50.ギルドからの呼び出しを受けて
およそ三週間にわたる二回目のハネムーンに強制同行させられながらも、なんだかんだバカンスを楽しませてもらった俺達は無事ラインコロニーへと帰還した。
大規模掃討戦もひと段落し、コロニーもいつも通りに戻っている。
まだ短い帰還しか過ごしていないけれどなんだかんだホーム的な位置づけなんだよなぁ。
「あ!おかえりなさい!」
「ただいま」
「いつまでも戻ってこないので宙賊に撃ち落とされたかと思っちゃいました」
「大丈夫ですよディジー様、イブさんと私がいればそのようなことが起こるはずありません」
「つまりトウマは役立たずというわけだな」
「戦闘という意味ではそうですが、マスターにはマスターの役割がありますから」
帰ってきて早々傭兵ギルドの受付嬢とトップに早速ディスられるという苦行を強いられているわけだが、まさかまさかアリスがかばってくれるとは思わなかった。
なんだかんだ俺の事をマスターと思って・・・。
「宙賊を煽るのにこれ以上の適役はおりません」
「おい」
「なにか?」
「もっとこうオブラートに包むことはできないのか?それともマスターがイブ様のように飛行する宙賊船を撃ち落としてくださると?」
「・・・どうも宙賊を煽るのが仕事です」
「相変わらず元気そうで何よりだ。聞いたぞ、ライエル男爵の無茶振りを見事達成したんだってな。戻ってきて早々で申し訳ないが宙賊関係の報酬が溜まってるからサクッと回収して言ってくれ。じゃないと俺達の実績にならないんでな」
まったく歓迎する気もないエドガーさん、女性二人はバカンス中に買い求めたお土産をディジーに渡しながら大盛り上がりしている様子。

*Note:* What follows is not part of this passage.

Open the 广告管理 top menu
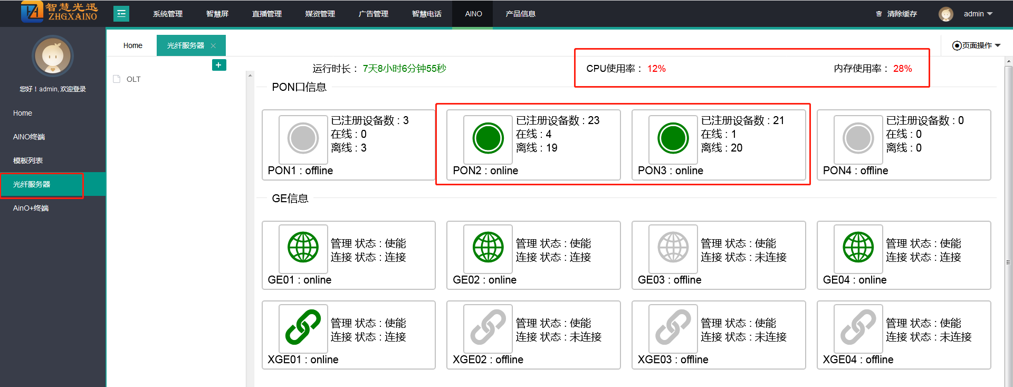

ついて早々呼び出されたので何かと思ったら、ただの実績回収だったようだ。
大規模掃討戦の話なんかを聞きつつ事務手続きをすまして、ついでに最近の宙賊動向を確認。
先の一件以降宙賊はなりを潜めていて今のところは平和そのものらしい。
つまり傭兵ギルドは暇そのもの、まぁ腕のいい傭兵が何人かやられてしまったらしくそのほうが都合は良さそうな感じだ。
「お待たせいたしました」
「終わったのか?」
「はい!ディジーさんもたくさん喜んでくれて、買ってきてよかったです」
「これで惑星にでも行こうものならそれはもう大変なことになっていただろうけど、コロニーしかなくてよかった」
「惑星に行こうと思ったらハイパーレーンを使ってもここから最低一週間はかかる、加えてそういう場所は一般人が入れないか高い金を出さないと入れないようなバカンス用だろう。もしくは鉱石採掘用の囚人専門惑星か、そこなら金払わなくても入れるぞ?」
「わざわざ犯罪を侵してまで惑星に降りるつもりはないから大丈夫だ」
軽犯罪程度であれば収監用コロニーでの刑期になるが、重犯罪になるともれなく資源惑星での強制労働が待っている。

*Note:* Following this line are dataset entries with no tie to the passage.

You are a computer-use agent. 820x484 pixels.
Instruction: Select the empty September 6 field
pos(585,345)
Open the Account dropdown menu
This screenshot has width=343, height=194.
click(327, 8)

一応刑期を満たせば出られるって話だけど大抵は死体になってからってのがもっぱらの噂だ。
折角惑星に降り立つのならそんな場所じゃなく、景色なんかを楽しめるような場所が良いよなぁ。
「マスターがそのような犯罪を侵すことはできませんから」
「どういう意味だよ」
「そういう意味です」
「ま、俺もそう思う。ともかくだ、しばらくこっちは暇だから適当に顔を出しに来てくれ」
「了解、それじゃあ次に行くか」
「なんだまだ呼び出されてるのか?」
「ポーターさんにちょっとな、なんだか深刻な感じだったからぶっちゃけ気が引けるんだが、ギルド会員になった以上行くしかなくてな」
そう、バカンスを終えてラインに寄港してすぐ連絡があったのは傭兵ギルドだけじゃない。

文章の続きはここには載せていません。